Did you sit down with your kids last night for dinner? If so, and if family meals are relatively normal in your house, that’s likely a good thing when it comes to your kids eating habits, suggests a new study published in Pediatrics.
The study pooled data from 17 previous studies investigating family meals and nutrition, totaling approximately 183,000 children. Average ages ranged from 3 to 17.
After analysis, the authors found that children and adolescents who ate with their family three or more times per week were more likely to be in a normal weight range and eat healthier – including eating fruits, vegetables and breakfast – than kids who shared fewer than 3 family meals together. Staying a healthy weight — and eating a healthy diet – are both important for cancer prevention.
Children and adolescents who ate with their families regularly were 12 percent less likely to be overweight and 24 percent more likely to eat healthy foods compared to the kids who ate with their families fewer than three times weekly. Youths who eat regularly with their family are also less likely to take diet pills, use diuretics, fast and engage in other disordered eating habits.
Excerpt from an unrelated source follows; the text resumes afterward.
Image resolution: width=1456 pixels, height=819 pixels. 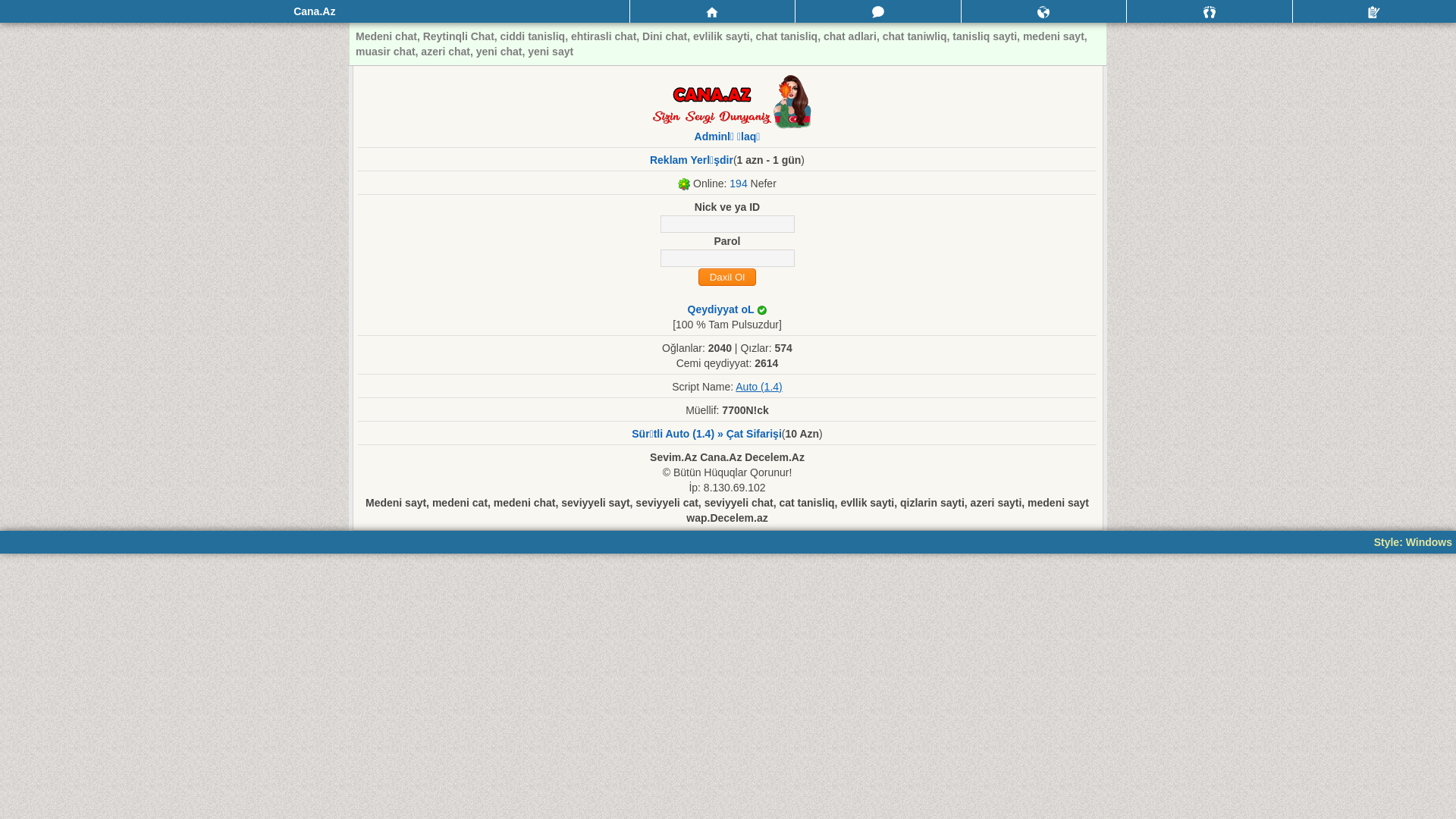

The study is featured in yesterday’s issue of Cancer Research Update, which also highlighted new research on how red peppers may help curb our appetite. You can look at the whole issue here.
There are plenty of possible reasons why having family meals together can influence healthy eating habits and weight. The authors suggest that family meals allow times when parents can recognize early signs of unhealthy eating habits and then take steps to prevent it. What do you think?